• Objective: Continue the passage below about Salgado's photo exhibition, starting after its last sentence.

• Source passage:
-- -- --

The work on display in rooms arranged by geographical particularity is the result of Salgado’s eight years of travel around those few corners of the globe which can still be considered pristine and unspoiled. He was inspired to record these virgin landscapes by the destructon of the Brazilian rainforest he grew up in, a landscape which has come close to extinction in the name of development. However, Salgado and his wife Leila, who curated the exhbition, have tried to stop the rot at least on their own doorstep by replanting the family farm he inherited with two million trees.

10-4-7501 Since elephants are hunted by poachers in Zambia, they are scared of humans and vehicles. Alarmed when they see an approaching car, they usually run quickly into the bush.  Kafue National Park. Zambia. July and August 2010.

-- -- --

• Material:

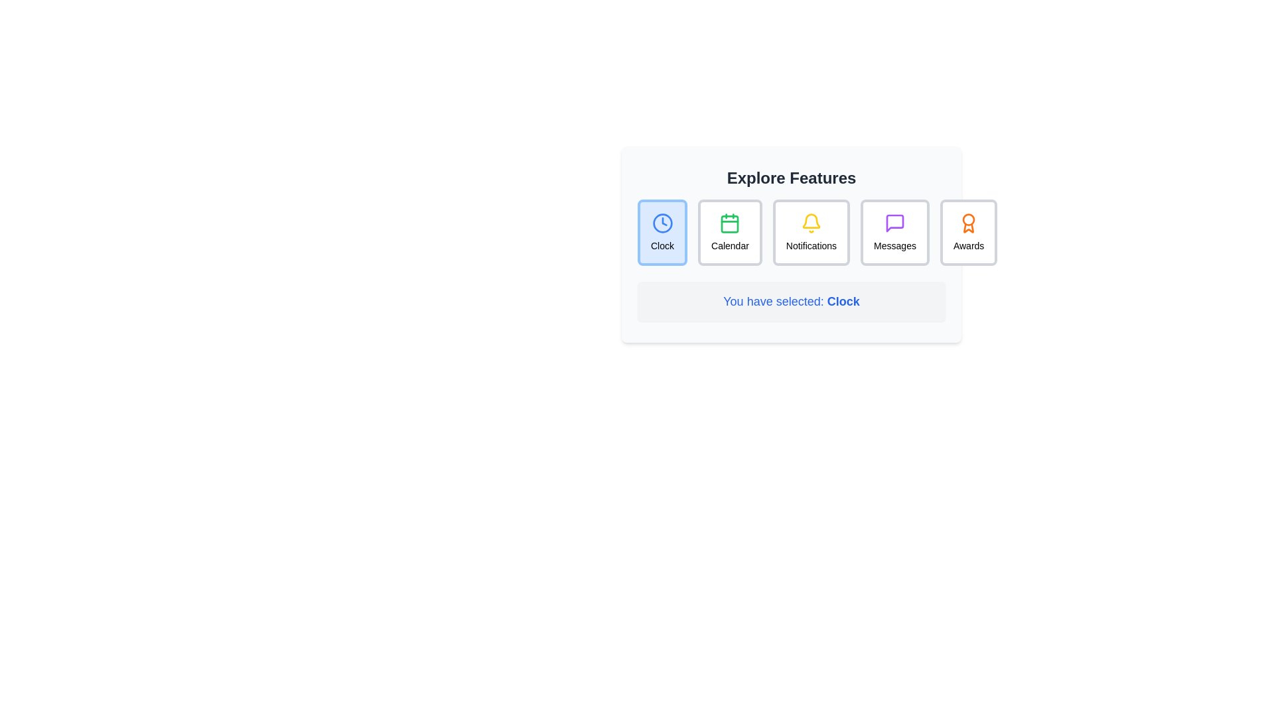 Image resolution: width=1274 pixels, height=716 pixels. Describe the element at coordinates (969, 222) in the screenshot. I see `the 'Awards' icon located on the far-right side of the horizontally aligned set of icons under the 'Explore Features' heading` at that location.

-- -- --

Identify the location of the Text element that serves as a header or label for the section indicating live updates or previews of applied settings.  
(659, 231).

-- -- --

• Answer for the task:
This exhibition is full of astonishingly patterned landscapes and scary-looking indigenous people, many of whose lips have been stretched out with plates or who are wearing fierce war paint which screams: “Don’t come close”. But it’s the animals and birds which really engage the viewer – elephants loping through dappled sunlight, albatrosses canoodling in nests between their long-haul flights, chinstrap penguins lining steep ravines and occasionally caught mid-flight as they belly-flop into the water.
Children should be encouraged to see these entrancing images at a time when parents can still say hand on heart that they were taken in wildernesses which have not yet fallen to the developer’s demolition ball. Allow a full hour to get round the exhbit – and at least another 60 or 90 minutes to enjoy the best of what the NHM has to offer.